WHAT YOU WILL DO: Identify and copy all lines of the material where the string "pixels" is found.

******

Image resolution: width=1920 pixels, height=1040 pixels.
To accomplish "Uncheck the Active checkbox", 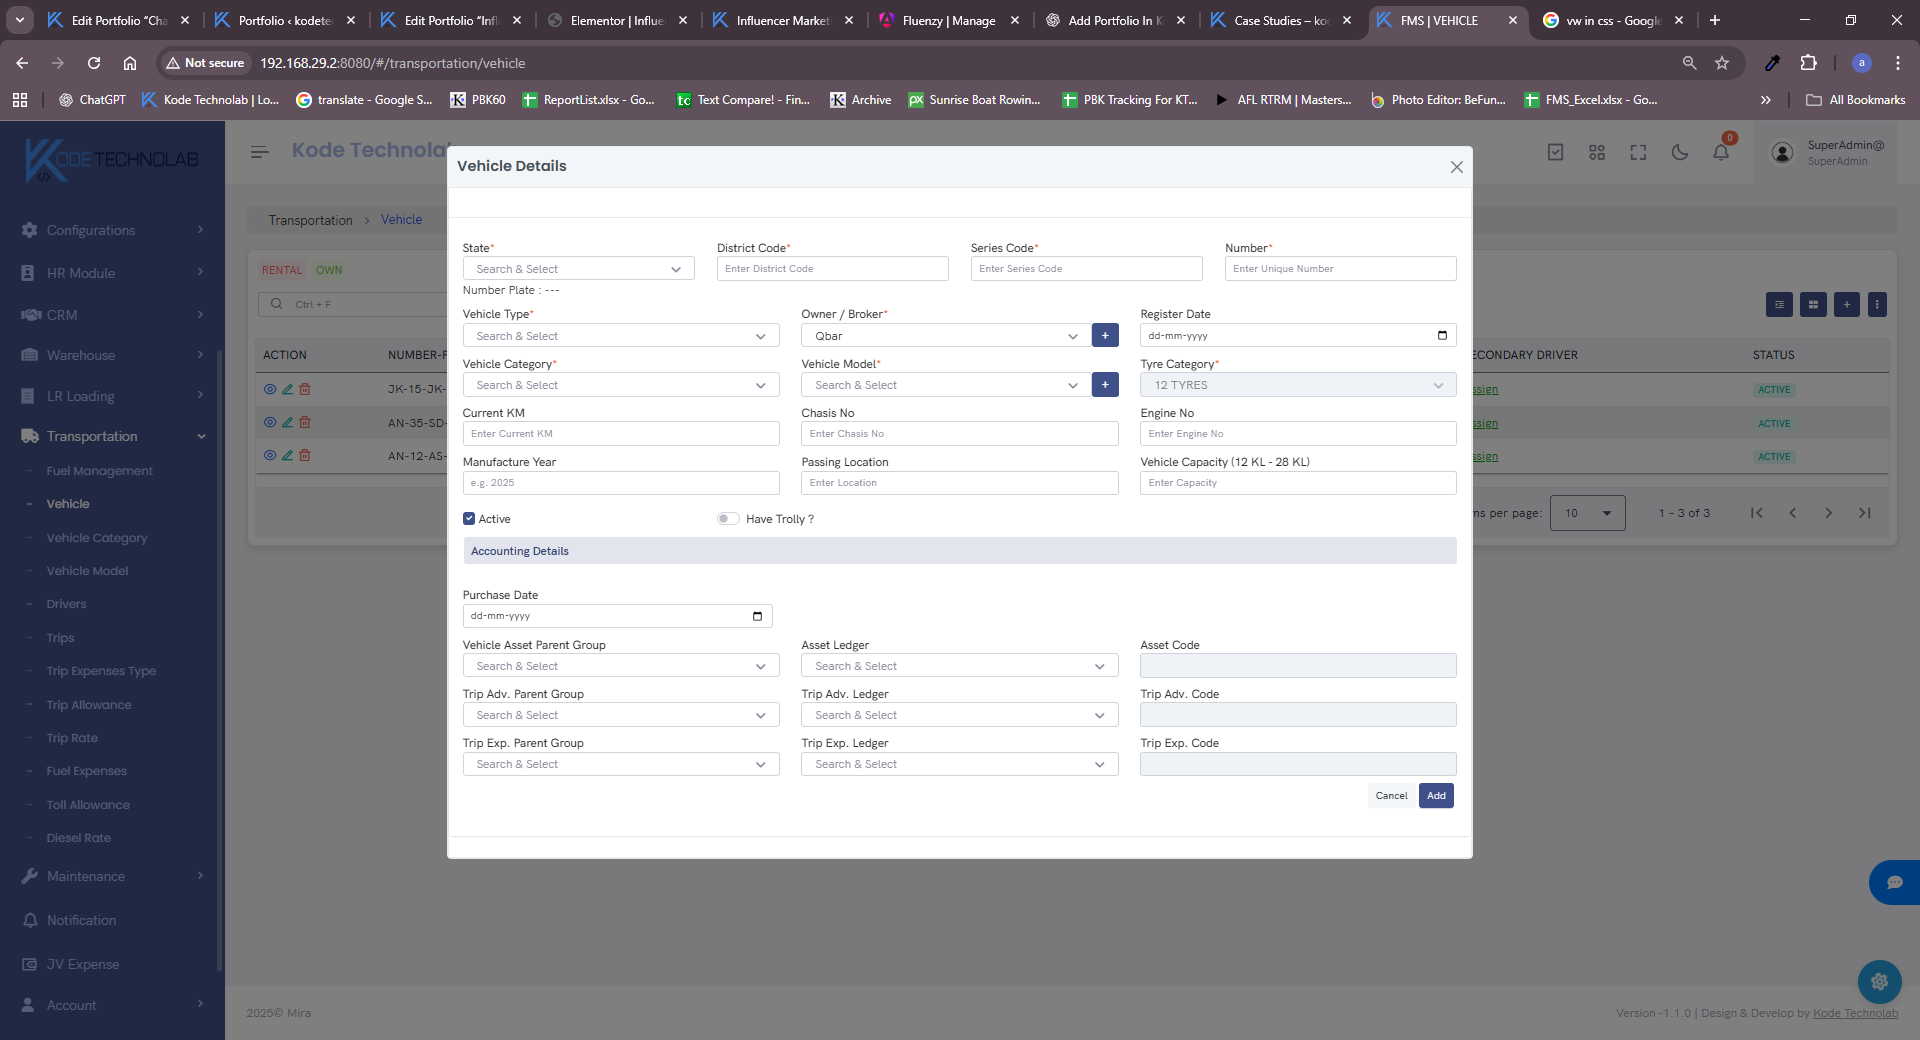I will (469, 519).
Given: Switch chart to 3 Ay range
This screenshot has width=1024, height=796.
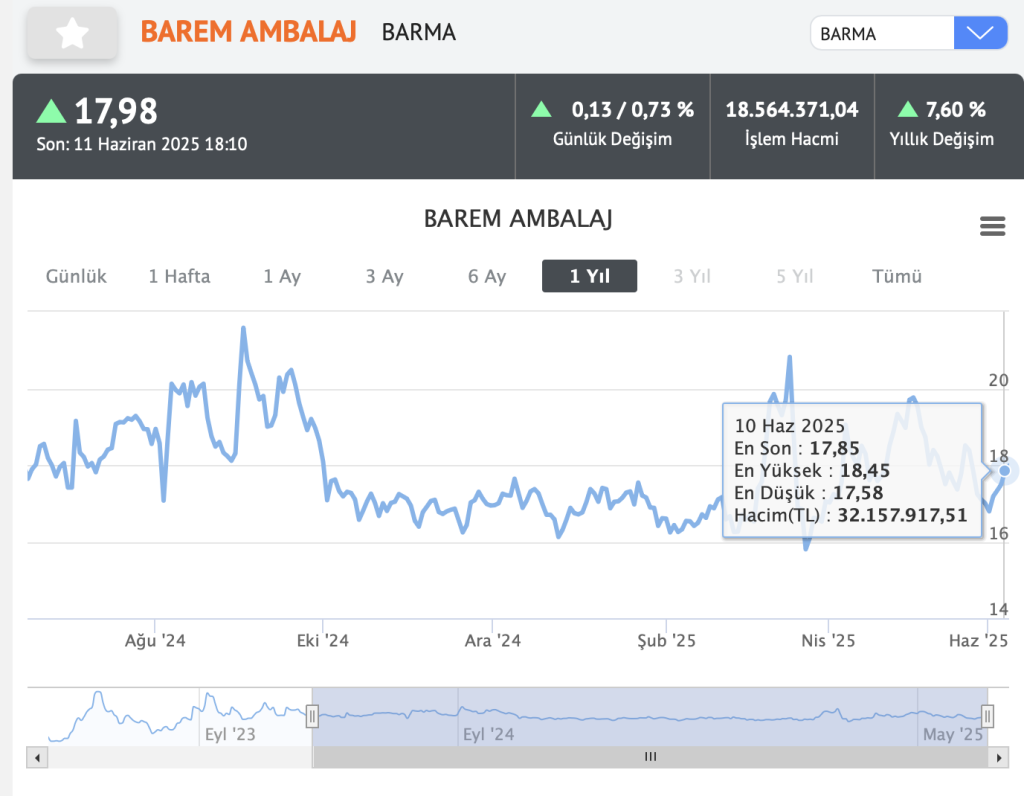Looking at the screenshot, I should pyautogui.click(x=384, y=276).
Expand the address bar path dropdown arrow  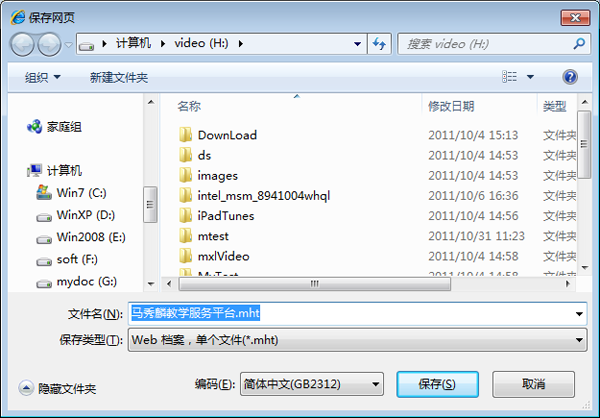tap(357, 44)
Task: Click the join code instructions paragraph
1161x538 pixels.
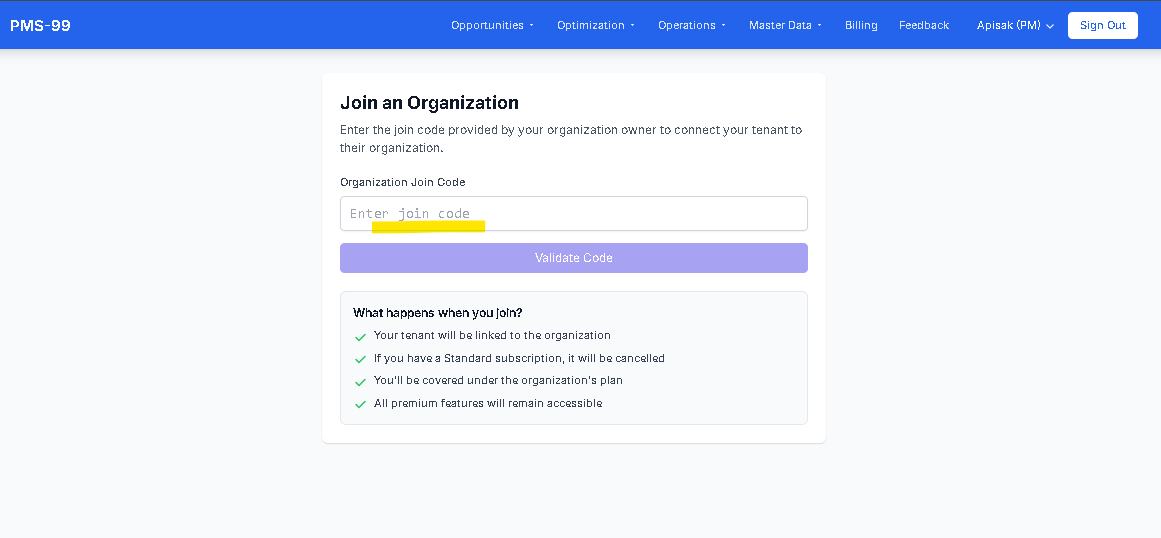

******

ANSWER FOR THIS EXERCISE:
Image resolution: width=1920 pixels, height=1040 pixels.
1161x538 pixels.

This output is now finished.